The characteristics of carbohydrate
metabolism in the studied groups are shown in Table 1. Comparing the control
group and patients with DM type 2 complicated by DP
depending on the levels of severity of changes in fasting glucose, HOMA
index-IR, glycated hemoglobin (HbA1c), immunoreactive insulin and C-peptide
were observed.
Table 1.
Indicators of Carbon Metabolism for Patients with Diabetes Mellitus Type
2 in Accordance with the Severity of Diabetic Polyneuropathy
|
Indicators |
Controls n = 20 |
Mild DP n = 34 |
Moderate DP n = 58 |
Severe DP n = 18 |
|
Glucose, mmol/l |
5,1±0,356 |
9,06±0,537* |
11,72±0,431*/** |
12,64±0,456*/** |
|
Glycated hemoglobin (HbA1c),% |
5,7±0,79 |
8,36±0,357* |
9,31±0,342* |
10,92±0,658*/** |
|
ÍÎÌÀ-IR |
1,31±0,183 |
5,10±0,776* |
8,15±0,837*/** |
8,49±1,710*/** |
|
Immunoreactive insulin, lU/ml |
12,92±1,078 |
19,10±1,829* |
26,51±2,121*/** |
28,14±1,239*/** |
|
C-peptide, ng/ml |
1,34±0,136 |
2,43±0,015* |
2,78±0,634* |
3,44±0,082*/** |
Note: * - p <0.05 -
significant difference compared with the control group, ** - p <0.05 -
significant difference in comparison with mild DP.

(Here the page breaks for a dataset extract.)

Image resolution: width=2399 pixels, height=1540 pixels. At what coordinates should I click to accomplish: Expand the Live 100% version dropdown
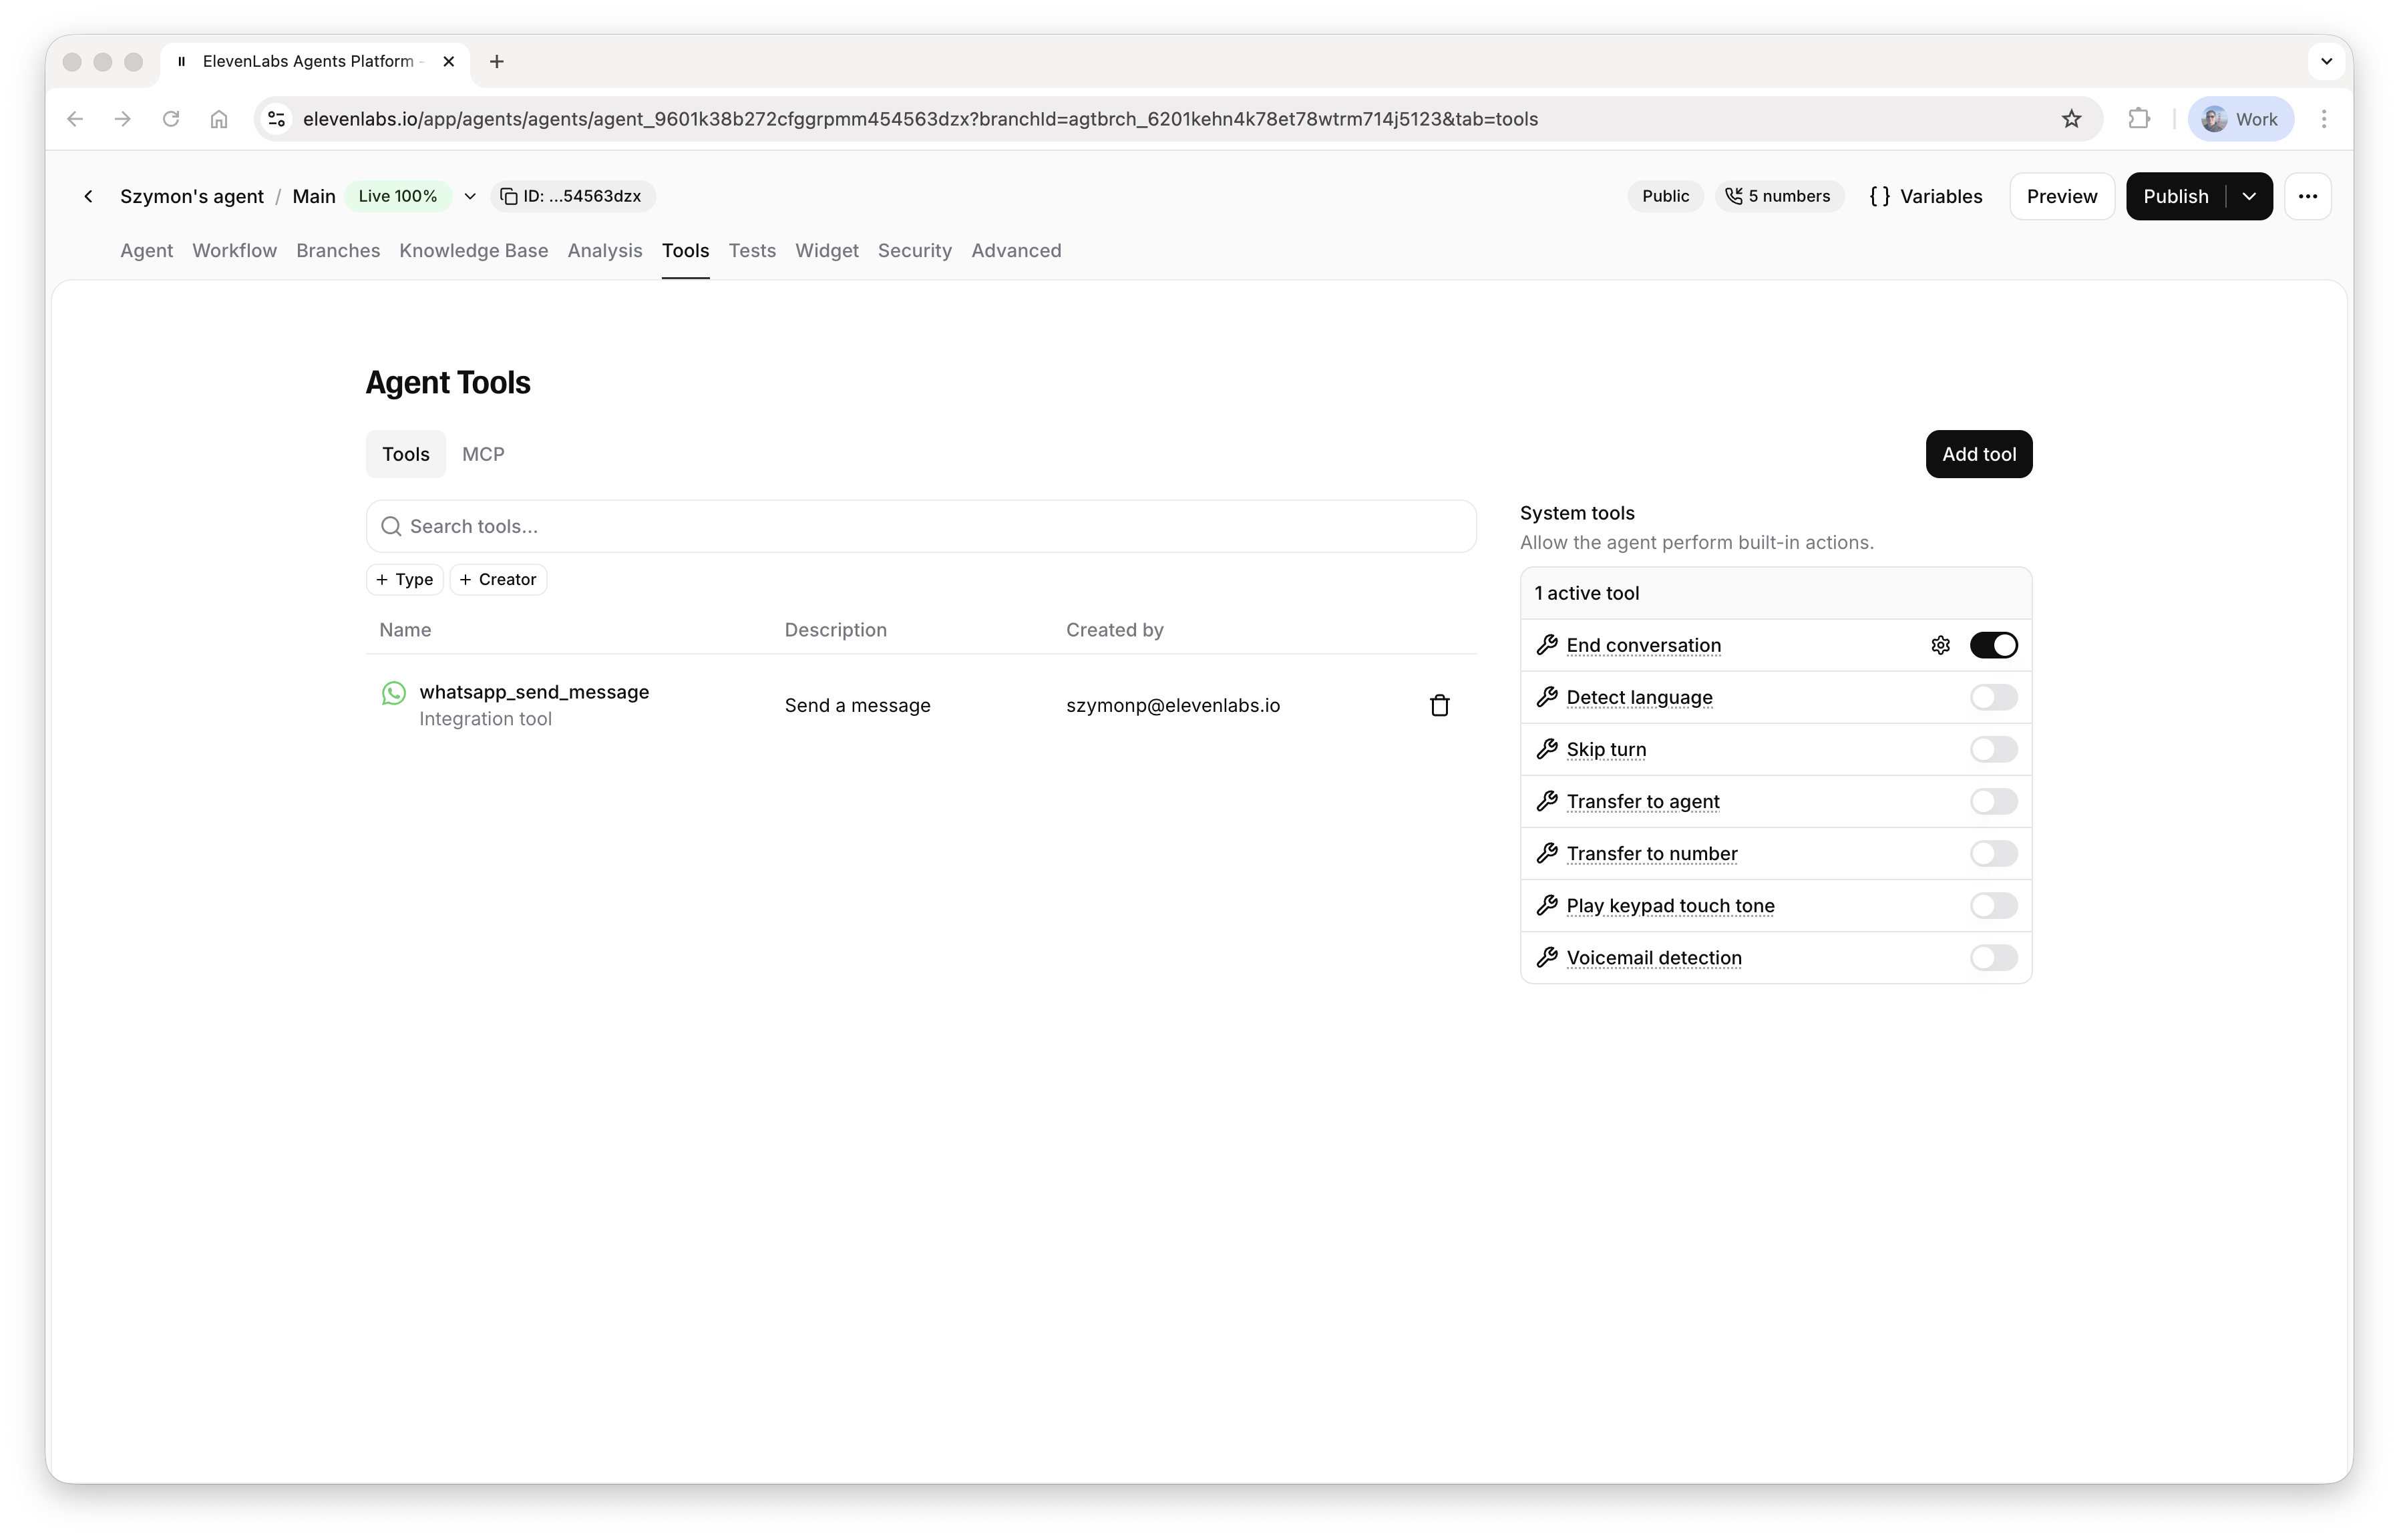click(x=470, y=196)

The data of Table 1 show that all DP
stages are characterized by statistically high rates of indicators of HbA1c,
fasting glucose, the IRI and C-peptide comparison with control. These
indicators are progradiently increasing due to severity of DP. Patients with
mild DP had HbA1c level 32,1% higher than the control group, with moderate DP –
39,0% higher, and with severe DP – 46,2% higher (p <0,05). It also observed
a significant growth of fasting and postprandial blood glucose for 43,2%, 56,4%
and 59,5%, respectively.
According to the indicator index
HOMA-IR, the examined patients had severe tissue insulin resistance (IR) that
is connected with much higher levels of insulin and elevated acute
glucose-stimulated insulin secretion in response to glycaemia. Increasing IRI
fasting indicators were observed for patients with moderate (24,5%) and severe
PD (32,4 %). These parameters were significantly higher compared with controls
and patients with mild DP (p<0.05). The level of C-peptide is more stable
indicator of insulin secretion than the rapidly changing insulin level. During
our research, the highest level of C-peptide, that was beyond the limit of norm
was observed for patients with severe DP (p<0.05).
Conclusion. Diabetic polyneuropathy of diabetes mellitus type 2 is
associated with high rates of indicators glycated hemoglobin, fasting glucose,
immunoreactive insulin and C-peptide. These violations are strengthening in
proportion to the stages of diabetic polyneuropathy development.